Abstract FR:

Chez les eucaryotes, l’initiation de la traduction des ARNm est un processus très contrôlé, qui dans le cas classique fait intervenir la coiffe en 5’ des ARNm et une douzaine de facteurs protéiques. Le sujet de ma thèse est l’étude du mode de l’initiation de la traduction des ARNm des histones H2A, H2B, H3 et H4. Ce sont des protéines essentielles, qui doivent être synthétisées de façon stoechiométrique afin de former les octamères d’histones, nécessaires à la compaction de l’ADN, et d’éviter la toxicité de leur forme libre. Les études effectuées au laboratoire sur l’ARNm d’H4 ont montré une très forte efficacité de traduction et un mode atypique de l’initiation de sa traduction, caractérisé par un recrutement interne du ribosome sur des éléments structuraux localisés au sein de sa séquence codante. Suite à la mise en évidence de la fixation interne et indépendante de la coiffe du facteur eIF4E sur l’ARNm d’H4, dans le premier volet de ma thèse j’ai caractérisé le site de fixation de ce facteur ainsi que l’impact qu’il pourrait avoir sur le déroulement de l’initiation de la traduction de cet ARNm.
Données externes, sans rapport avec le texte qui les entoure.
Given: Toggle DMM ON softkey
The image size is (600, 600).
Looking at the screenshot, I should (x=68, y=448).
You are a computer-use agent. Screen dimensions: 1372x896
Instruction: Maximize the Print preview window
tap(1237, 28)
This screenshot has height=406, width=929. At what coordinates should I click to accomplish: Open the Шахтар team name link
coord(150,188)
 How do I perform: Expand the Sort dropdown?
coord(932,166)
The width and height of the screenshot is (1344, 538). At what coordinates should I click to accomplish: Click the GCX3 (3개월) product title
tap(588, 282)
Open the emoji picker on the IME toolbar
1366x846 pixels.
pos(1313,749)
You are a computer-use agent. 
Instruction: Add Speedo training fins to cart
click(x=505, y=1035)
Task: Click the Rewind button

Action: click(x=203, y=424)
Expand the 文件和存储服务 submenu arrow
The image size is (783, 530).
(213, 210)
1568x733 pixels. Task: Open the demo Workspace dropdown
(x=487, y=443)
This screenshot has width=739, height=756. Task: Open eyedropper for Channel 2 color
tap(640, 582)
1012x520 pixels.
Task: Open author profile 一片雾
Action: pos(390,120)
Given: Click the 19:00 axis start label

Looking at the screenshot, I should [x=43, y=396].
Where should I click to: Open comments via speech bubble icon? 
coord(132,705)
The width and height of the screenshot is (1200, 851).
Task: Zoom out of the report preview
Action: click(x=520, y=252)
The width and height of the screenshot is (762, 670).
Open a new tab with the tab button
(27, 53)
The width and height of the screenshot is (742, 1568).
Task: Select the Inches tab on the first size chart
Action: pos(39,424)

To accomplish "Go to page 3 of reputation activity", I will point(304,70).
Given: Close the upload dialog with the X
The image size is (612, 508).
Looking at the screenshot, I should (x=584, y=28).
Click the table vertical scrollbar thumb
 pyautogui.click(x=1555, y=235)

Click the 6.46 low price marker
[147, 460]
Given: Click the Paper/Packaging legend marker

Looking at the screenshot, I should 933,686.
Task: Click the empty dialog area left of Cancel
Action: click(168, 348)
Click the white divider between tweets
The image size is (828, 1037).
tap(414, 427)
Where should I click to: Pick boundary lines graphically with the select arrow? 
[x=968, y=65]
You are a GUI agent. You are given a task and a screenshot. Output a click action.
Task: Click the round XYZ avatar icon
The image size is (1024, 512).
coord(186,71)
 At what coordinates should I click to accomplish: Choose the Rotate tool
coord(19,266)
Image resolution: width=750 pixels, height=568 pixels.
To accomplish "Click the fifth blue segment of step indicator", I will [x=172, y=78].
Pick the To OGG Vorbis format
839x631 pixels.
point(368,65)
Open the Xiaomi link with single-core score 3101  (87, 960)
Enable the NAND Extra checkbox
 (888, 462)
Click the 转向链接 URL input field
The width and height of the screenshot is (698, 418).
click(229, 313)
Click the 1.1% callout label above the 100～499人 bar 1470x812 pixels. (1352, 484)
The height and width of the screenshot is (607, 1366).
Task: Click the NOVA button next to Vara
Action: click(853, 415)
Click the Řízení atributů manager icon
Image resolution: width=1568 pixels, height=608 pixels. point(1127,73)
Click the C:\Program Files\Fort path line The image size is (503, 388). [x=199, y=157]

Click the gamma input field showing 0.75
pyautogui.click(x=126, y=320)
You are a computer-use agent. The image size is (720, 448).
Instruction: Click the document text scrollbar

Dans la deuxième partie de mon travail de thèse, j’ai montré que le mode d’initiation de la traduction de l’ARNm d’H3 ressemblait fortement à celui d’H4, tandis qu’il était différent pour ceux d’H2A et H2B. L’étude plus approfondie des éléments en cis et en trans régulant la traduction de l’ARNm d’H3, et notamment la résolution de sa structure secondaire par des approches expérimentales et bioinformatiques, m’a permis en partie d’expliquer les caractéristiques de l’initiation de sa traduction atypique.